# Flickr photo limiting



## KPUrban_ (Nov 1, 2018)

Been noticing a few articles on Flickr changing the user storage from 1TB to a 1000 Photos. 
As I use Flickr for posting here deleting them will break my older reports. Are there any other sites I can use for photos on reports?


----------



## mookster (Nov 1, 2018)

Or you could just upgrade to pro which has unlimited storage as well as a host of other features for $50 a year - under 14 cents a day. There's even a large discount for new upgrades before November 30th as well - I believe for the first year it'll be $30.

That's what I'm going to do when I get a chance in the next week or so.

It's a big fuss over not very much - and whilst it is a bit of a dick move actively deleting photos from your account if you don't upgrade, the changes have been a long time coming ever since SmugMug bought the company.


----------



## KPUrban_ (Nov 1, 2018)
::::
_Exercise set_:
1. Transcribe the part of the Flickr forum thread between "Been noticing a" and "photos on reports?", inclusive.
2. Answer these about the Flickr forum thread:
(a) According to the articles KPUrban_ mentions, Flickr's user storage is changing from what to what?
(b) What yearly price does mookster give for upgrading to pro?
(c) Which company does mookster say bought Flickr?
The entries after this point have no connection to the Flickr forum thread.
::::
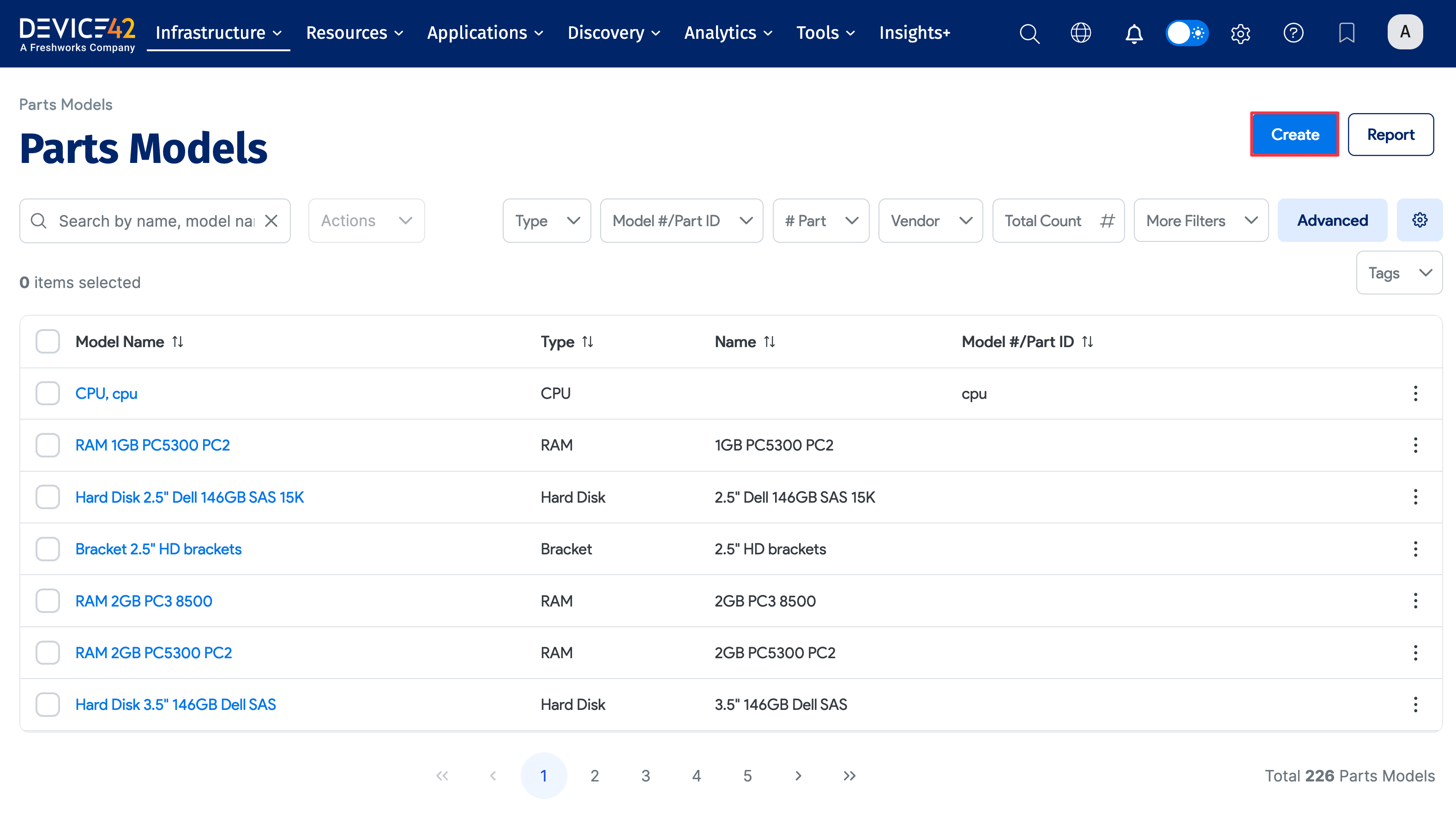Image resolution: width=1456 pixels, height=817 pixels.
Task: Open global search magnifier icon
Action: [x=1029, y=33]
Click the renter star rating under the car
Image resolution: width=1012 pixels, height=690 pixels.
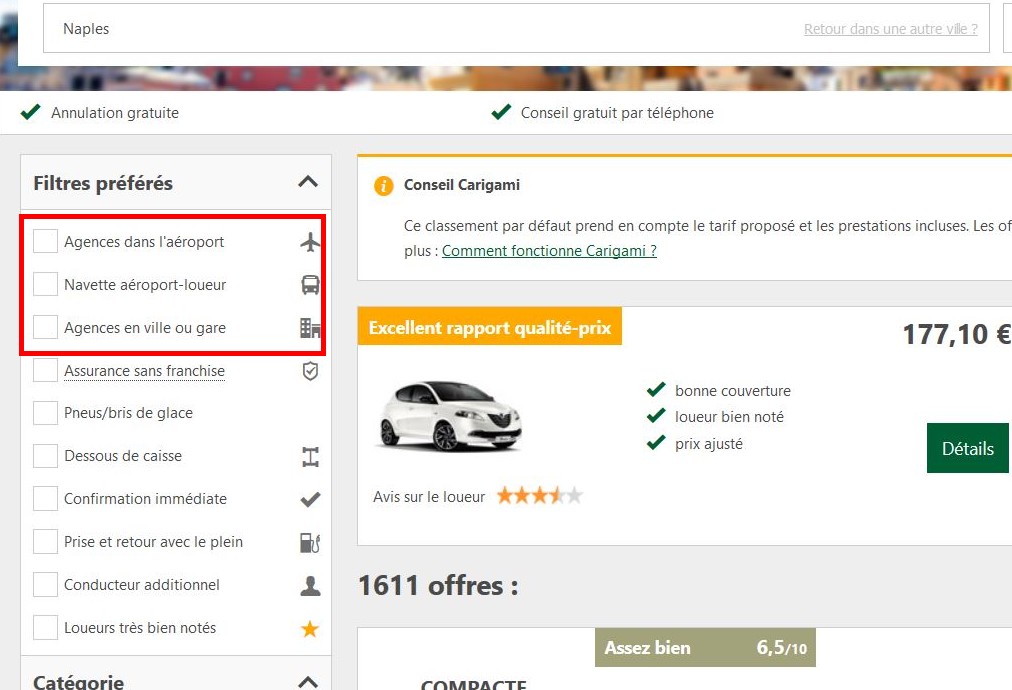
::::
_Replies_:
1.
Been noticing a few articles on Flickr changing the user storage from 1TB to a 1000 Photos. 
As I use Flickr for posting here deleting them will break my older reports. Are there any other sites I can use for photos on reports?

2.
(a) From 1TB to 1000 photos.
(b) $50 a year.
(c) SmugMug.